Choreographer Marjani Forté-Saunders presents a tribute to renowned dancer Blondell Cummings (1944–2015) that evokes the celestial and miraculous figure of the unicorn. Performed by an ensemble of dancers in the Central Garden, Forté-Saunders brings her own choreography into conversation with Cummings’s signature work, Chicken Soup, first performed in 1981. Mirroring Cummings’s alchemical transformation, Forté-Saunders weaves movement, sound, and media to offer historic and personal narratives as embodied tales of lineage, unabated love, and warriorship.

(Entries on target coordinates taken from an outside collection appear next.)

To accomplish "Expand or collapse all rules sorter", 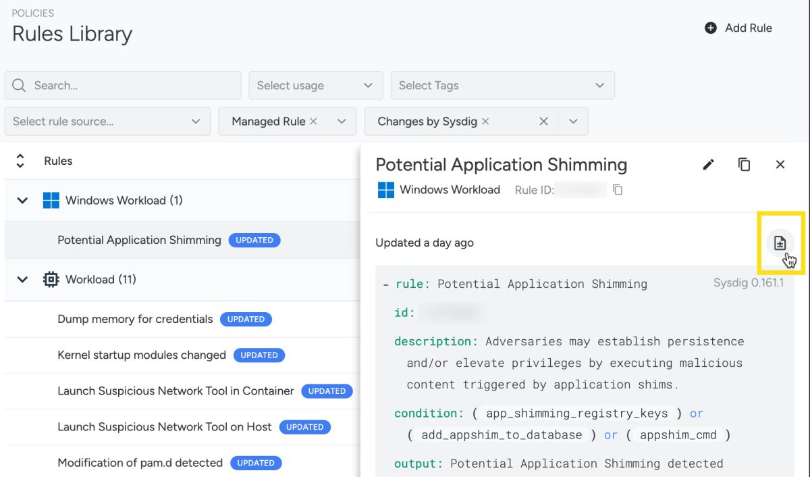I will [20, 161].
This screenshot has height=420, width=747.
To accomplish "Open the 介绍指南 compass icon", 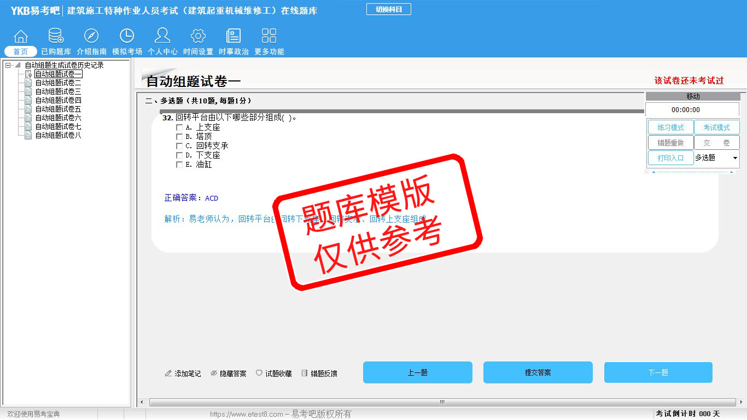I will coord(91,37).
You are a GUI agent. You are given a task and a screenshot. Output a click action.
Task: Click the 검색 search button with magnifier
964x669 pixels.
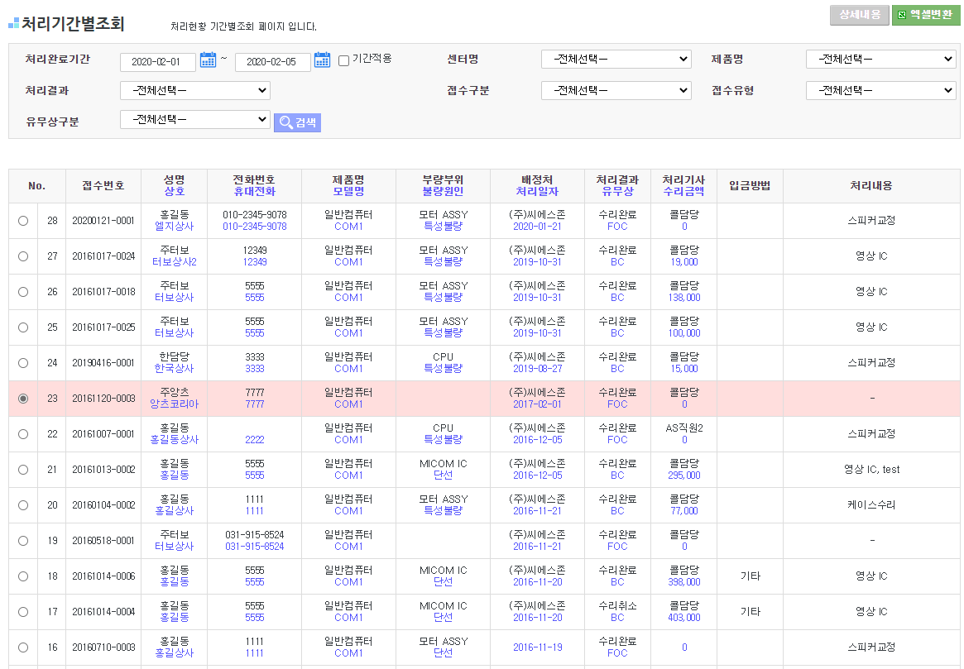(297, 122)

This event celebrates the publication of Blondell Cummings: Dance as Moving Pictures, which accompanied the exhibition by the same name at Art + Practice (September 18, 2021–February 19, 2022).

About the Performance

In Chicken Soup, Blondell Cummings made an enchanting and riveting theatrical performance from memories of cooking cherished family recipes in the kitchen. To envision her new work, Forté-Saunders writes, “I brought Blondell Cummings with me, and we danced together, for a moment. Chicken Soup shows a Black woman in her own kitchen, scrubbing her own floors, snapping her own peas, wielding her own frying pan. By evoking this work, we get to examine those kitchen tools as portals—bending time to further the narrative of space, character, and rite.”

About the Artist

Marjani Forté-Saunders is a Mother, choreographer, performer, community organizer and three-time Bessie Award winner. She is an awardee of the prestigious Dance Magazine Harkness Promise Award (2020) and the Foundation for Contemporary Arts Fellowship. Saunders is an inaugural recipient of three distinguishing fellowships including Urban Bush Women’s Choreographic Center Initiative Fellowship (2017), the Jerome Hill Artist Fellowship (2018), and the DanceUSA Artist Fellowship (2019); she is also a two-time Princess Grace Foundation awardee. She is a founding member of the collective 7NMS, alongside her husband, composer Everett Saunders. They are recent recipients of New Music USA and the National Dance Project Production & Touring award for Prophet: The Order of the Lyricist. Humbly, she defines her work by its lineage stemming from culturally rich, vibrant, historic, loving, irreverent conjurers.

Presented by the Getty Research Institute and the Getty Museum’s Ever Present performance series.